Crushing her spirit?? WTF? She isn’t trying out for American Idol! She’s getting paid to do work that she isn’t doing. Believe, me, giving it to her straight is the biggest favor you can do for her. She needs to learn. And who the hell cares if she thinks you are mean? She clearly has no respect for you – isn’t that worse?  (nod your head sweetie).

You’re her new boss but you are also clearly new to bossing. There are  challenges but one of them should not be that your staff are insubordinate. They have to do what you ask them to do and if they don’t they have to leave.  It’s that simple.  Where it gets hard is when you throw in nettlesome things like ‘diplomacy’ and ‘employee rights’ and ‘the law.’  The law thing is annoying isn’t it but whatcha’ gonna’ do?  So here’s an easy step-by-step process and if you follow it everything will be fine.  However,  if you start to hear yourself say, (apply whiny, wuss-baggy voice here), ‘Oh, I can’t do that, it’s not my style.’ Or, ‘I’m really much more of a soft touch and don’t want to rock the boat’ then you need to either 1. grow a pair or 2. quit your job you have no business being a manager.  I’m sorry. Did that sound mean? I don’t care.

So here are the steps:

1.  Ask her to step into your office.

2. Tell her calmly and nicely that if you see her doing non-work activities again while at the office, you’ll have to write her up. You are sorry you have to do this but ‘surely she is aware that especially in an hourly position making the most of your work hours is of the highest importance to the department. ‘ Don’t be passive aggressive and say ‘was it just this time?’  or ‘ do you not have enough work to do?’  That’s just silly. Give it to her straight: what she has done that is wrong, what is going to happen next, why it can’t happen again.

3. Ask her if she has any questions. If she counters that ‘the last boss let her do it’ just say, I’m sorry, but it’s no longer allowed. Period. End of story.  You are the boss – you don’t have to reason or negotiate – isn’t that awesome???  Bossing rocks!
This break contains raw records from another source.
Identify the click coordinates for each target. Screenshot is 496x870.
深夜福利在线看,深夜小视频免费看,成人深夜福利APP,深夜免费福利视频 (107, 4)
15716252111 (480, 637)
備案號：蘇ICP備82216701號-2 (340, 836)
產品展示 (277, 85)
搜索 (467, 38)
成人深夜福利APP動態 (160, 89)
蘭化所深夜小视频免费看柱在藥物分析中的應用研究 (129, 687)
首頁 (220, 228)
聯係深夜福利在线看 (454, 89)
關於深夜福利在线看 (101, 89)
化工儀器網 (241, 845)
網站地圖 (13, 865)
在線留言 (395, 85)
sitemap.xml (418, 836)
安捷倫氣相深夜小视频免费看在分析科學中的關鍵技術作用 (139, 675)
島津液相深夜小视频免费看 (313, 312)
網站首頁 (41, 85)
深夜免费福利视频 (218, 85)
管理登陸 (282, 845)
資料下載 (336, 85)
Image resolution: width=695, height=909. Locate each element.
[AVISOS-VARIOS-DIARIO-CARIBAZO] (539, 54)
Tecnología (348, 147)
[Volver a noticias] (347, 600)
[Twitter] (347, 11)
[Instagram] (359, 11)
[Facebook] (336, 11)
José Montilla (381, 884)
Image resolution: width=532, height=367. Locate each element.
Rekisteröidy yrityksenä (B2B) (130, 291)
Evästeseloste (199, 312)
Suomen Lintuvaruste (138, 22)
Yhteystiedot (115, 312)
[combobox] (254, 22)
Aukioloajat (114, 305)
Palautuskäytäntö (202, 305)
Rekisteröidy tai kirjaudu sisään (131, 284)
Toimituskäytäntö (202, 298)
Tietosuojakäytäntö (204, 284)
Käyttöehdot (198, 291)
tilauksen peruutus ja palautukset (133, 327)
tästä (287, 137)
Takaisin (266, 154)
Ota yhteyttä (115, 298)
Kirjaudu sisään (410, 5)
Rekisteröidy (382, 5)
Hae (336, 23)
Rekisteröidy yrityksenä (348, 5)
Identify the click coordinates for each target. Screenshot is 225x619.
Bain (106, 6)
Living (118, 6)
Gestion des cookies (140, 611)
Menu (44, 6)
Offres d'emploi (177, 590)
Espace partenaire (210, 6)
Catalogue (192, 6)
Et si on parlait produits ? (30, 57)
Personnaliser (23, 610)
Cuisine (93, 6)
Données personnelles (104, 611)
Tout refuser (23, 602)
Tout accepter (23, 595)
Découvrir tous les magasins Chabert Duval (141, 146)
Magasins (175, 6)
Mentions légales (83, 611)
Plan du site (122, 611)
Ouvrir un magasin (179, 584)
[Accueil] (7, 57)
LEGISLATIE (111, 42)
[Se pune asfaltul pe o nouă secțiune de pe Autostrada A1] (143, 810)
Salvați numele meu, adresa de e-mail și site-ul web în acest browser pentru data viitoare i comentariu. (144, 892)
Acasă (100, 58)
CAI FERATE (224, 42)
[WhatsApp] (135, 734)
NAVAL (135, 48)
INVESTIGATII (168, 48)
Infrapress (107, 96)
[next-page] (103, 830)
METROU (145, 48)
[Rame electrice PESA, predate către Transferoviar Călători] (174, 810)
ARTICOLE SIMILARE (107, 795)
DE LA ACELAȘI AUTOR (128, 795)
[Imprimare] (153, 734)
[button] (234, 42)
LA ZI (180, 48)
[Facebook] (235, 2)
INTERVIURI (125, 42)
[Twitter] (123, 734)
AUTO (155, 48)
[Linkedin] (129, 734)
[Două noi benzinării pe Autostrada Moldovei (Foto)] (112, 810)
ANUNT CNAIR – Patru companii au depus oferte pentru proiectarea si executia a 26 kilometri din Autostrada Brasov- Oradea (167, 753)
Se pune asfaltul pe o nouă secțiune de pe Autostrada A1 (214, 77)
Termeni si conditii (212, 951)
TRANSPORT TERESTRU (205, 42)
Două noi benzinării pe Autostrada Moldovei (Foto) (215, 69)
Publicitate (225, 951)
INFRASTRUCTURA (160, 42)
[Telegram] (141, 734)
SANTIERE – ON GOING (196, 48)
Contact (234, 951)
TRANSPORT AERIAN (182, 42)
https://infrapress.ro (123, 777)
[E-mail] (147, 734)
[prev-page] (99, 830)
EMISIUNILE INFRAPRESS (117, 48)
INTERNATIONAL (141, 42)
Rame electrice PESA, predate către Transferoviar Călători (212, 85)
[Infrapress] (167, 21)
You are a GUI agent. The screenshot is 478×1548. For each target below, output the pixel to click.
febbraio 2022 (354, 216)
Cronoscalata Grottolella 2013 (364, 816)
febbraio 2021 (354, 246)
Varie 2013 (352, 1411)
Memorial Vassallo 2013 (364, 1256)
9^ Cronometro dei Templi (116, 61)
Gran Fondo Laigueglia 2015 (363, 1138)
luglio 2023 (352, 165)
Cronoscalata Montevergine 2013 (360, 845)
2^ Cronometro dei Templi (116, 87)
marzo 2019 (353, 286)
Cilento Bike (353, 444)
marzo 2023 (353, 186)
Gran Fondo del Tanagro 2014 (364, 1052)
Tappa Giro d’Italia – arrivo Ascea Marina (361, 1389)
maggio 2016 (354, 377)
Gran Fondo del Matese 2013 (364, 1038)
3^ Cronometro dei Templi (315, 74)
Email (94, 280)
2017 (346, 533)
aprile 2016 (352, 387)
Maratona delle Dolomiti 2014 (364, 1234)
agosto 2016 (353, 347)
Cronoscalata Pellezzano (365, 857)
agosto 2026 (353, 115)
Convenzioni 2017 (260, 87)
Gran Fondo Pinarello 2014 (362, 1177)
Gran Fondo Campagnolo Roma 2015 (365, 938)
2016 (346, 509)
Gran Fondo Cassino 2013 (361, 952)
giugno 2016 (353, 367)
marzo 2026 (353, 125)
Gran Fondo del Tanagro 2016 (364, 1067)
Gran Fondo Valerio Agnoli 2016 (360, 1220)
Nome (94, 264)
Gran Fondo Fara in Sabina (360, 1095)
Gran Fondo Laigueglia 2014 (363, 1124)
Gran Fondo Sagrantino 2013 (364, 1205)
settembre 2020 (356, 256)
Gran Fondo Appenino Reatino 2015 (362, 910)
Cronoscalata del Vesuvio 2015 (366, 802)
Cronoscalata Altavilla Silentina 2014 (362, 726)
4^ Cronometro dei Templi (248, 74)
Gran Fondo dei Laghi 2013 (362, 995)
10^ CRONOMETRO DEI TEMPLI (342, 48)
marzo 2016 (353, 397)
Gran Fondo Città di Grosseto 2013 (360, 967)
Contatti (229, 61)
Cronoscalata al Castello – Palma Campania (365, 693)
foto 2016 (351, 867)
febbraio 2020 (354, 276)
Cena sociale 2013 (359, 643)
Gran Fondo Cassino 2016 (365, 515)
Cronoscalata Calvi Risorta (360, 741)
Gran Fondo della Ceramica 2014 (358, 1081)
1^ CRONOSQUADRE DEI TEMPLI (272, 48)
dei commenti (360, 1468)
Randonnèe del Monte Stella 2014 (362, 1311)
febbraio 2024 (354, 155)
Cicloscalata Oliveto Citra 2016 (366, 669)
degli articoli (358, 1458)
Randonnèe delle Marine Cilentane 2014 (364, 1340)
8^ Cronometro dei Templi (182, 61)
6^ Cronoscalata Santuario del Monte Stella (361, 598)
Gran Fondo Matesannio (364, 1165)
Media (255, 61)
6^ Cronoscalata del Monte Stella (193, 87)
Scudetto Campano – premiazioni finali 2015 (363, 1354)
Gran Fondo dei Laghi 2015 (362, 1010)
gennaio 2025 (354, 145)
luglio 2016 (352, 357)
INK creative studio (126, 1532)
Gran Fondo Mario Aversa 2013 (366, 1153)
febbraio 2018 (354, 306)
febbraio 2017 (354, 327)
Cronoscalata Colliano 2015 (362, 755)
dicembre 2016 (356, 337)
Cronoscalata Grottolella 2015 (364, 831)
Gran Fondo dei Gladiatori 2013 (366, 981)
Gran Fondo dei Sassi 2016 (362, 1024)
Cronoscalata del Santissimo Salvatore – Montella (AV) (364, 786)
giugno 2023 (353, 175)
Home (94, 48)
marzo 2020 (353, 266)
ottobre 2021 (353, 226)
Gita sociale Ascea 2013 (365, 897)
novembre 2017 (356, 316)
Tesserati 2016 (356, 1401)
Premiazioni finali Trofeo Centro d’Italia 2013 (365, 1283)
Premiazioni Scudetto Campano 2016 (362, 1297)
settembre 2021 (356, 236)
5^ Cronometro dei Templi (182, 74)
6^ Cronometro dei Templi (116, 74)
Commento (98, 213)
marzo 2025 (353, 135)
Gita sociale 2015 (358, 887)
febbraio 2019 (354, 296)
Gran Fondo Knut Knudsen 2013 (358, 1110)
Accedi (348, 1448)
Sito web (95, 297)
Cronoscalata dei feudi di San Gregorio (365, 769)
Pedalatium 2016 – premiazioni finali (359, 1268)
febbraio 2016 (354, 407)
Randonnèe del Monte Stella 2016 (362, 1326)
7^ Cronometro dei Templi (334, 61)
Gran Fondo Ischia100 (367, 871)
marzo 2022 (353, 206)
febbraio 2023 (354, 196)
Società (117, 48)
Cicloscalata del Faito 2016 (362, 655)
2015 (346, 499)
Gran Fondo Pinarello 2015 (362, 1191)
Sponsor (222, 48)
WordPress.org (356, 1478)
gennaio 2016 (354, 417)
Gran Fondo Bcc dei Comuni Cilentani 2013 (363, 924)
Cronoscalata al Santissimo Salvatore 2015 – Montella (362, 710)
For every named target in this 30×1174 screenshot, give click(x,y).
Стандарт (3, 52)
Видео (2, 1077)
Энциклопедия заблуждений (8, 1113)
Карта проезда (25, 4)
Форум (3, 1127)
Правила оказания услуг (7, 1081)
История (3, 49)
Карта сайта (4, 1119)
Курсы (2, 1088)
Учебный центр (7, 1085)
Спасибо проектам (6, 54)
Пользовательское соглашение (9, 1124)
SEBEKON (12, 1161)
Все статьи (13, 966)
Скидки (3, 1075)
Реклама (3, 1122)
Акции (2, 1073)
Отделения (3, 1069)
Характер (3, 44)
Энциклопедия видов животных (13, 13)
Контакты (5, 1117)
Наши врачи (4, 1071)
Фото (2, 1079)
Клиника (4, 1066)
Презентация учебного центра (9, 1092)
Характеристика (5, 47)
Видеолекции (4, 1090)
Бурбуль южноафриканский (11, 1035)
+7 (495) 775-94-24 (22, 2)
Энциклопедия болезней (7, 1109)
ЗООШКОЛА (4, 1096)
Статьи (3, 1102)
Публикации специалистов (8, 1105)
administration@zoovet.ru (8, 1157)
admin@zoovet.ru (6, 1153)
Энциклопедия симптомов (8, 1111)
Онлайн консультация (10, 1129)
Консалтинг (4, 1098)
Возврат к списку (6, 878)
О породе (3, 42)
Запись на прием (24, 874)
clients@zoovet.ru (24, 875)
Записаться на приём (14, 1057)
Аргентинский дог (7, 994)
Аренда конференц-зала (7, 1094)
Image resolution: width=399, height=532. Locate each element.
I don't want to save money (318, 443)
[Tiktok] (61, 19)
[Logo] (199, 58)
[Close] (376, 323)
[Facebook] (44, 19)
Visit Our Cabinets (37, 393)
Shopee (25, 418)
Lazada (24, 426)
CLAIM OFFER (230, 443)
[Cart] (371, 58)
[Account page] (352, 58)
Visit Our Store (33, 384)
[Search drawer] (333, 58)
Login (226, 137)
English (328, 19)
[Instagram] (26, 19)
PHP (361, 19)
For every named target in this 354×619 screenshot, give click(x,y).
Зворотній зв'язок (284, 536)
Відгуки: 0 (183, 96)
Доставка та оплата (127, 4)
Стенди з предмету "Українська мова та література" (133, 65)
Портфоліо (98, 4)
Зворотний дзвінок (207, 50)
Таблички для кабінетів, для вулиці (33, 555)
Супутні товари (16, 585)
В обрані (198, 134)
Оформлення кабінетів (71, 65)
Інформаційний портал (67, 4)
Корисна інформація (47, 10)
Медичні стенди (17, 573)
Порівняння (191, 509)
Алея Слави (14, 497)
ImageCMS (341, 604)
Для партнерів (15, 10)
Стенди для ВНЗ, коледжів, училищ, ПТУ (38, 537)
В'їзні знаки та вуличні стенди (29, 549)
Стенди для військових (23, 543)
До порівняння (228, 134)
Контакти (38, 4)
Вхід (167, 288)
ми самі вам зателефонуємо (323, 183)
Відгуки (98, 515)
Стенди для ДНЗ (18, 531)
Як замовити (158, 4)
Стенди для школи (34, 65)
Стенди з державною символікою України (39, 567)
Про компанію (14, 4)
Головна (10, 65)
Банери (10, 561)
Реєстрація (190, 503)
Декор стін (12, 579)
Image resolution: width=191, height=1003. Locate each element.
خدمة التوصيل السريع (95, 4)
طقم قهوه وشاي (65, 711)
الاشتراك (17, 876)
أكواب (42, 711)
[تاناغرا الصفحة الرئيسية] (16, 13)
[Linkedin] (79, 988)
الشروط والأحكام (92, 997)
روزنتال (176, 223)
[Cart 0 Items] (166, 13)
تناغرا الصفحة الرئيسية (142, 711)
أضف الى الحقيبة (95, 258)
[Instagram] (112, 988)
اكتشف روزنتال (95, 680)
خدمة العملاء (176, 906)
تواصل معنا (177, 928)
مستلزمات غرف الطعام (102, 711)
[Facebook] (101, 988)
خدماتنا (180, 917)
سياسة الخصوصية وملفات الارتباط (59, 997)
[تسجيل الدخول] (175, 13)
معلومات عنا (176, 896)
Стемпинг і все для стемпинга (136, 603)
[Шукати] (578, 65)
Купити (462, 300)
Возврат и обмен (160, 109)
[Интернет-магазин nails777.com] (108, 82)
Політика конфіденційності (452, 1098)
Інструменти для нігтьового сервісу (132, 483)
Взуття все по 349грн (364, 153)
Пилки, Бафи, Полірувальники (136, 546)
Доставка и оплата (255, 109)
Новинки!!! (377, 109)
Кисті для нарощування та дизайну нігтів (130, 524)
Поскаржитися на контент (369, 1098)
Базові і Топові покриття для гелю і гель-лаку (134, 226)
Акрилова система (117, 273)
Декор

4. The next time she does it (and she probably will) write her up. This part is mucho importante because if you fail to follow through it’s all over.  She’ll have even less respect for you than she does now. Following through on threats is an important life skill whether you are a mobster, repo man or mother of small children.

Don’t worry, you’ll get used to it. You either learn how to do this now and continue on a successful career trajectory or you spend the rest of your life losing sleep about whether you were ‘too hard on James when he showed up three hours late five days in a row’ or ‘weren’t clear enough with Joan when you told her she couldn’t watch soap operas on her iPhone while at work.’  Your concern for your employee’s feelings already indicates to me that you know better than to make a mountain out of a molehill so don’t even try to use that as an excuse. Employees – especially part-time hourly employees – need to work when they are at work. Be clear. That is the best gift you can give yourself and your employees.

And don’t wait one more day to deal with this my little Chicky Boss, because you’re gonna’ die soon and this is not a thing you should be fretting about.